◆ What you have to do: From the entries below, copy every line holding the word "agent".

◆ Provided records:

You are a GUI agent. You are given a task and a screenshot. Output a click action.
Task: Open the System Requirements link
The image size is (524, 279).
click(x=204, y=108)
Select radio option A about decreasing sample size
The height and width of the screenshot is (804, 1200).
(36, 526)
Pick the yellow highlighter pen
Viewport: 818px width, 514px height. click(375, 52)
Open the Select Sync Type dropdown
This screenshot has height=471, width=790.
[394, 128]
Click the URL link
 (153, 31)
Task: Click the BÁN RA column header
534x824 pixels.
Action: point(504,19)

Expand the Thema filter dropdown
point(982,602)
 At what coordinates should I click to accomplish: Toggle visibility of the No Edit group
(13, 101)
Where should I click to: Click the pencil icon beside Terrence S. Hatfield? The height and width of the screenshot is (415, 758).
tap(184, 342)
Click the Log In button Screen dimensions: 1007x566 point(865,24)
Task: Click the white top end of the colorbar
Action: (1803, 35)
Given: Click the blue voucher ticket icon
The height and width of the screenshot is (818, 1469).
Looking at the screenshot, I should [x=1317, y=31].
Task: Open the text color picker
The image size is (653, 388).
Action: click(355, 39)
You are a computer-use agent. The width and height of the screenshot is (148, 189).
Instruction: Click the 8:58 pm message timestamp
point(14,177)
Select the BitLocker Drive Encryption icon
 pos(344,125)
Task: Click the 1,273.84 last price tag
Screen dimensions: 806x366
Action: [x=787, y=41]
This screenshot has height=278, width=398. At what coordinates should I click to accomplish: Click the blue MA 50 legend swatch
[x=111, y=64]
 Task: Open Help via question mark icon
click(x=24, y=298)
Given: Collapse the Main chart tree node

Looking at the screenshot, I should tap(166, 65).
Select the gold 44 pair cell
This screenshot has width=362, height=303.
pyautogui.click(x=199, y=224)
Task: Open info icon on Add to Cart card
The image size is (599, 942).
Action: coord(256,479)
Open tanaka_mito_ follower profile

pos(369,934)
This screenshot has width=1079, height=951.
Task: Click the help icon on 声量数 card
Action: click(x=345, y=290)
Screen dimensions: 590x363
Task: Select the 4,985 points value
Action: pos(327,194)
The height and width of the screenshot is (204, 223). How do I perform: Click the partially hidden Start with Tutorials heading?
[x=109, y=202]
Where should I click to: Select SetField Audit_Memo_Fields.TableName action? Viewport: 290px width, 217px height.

◆ Solution:
You are a GUI agent. You are given a task and a screenshot. Output a click action.
You are a computer-use agent. The width and height of the screenshot is (148, 189).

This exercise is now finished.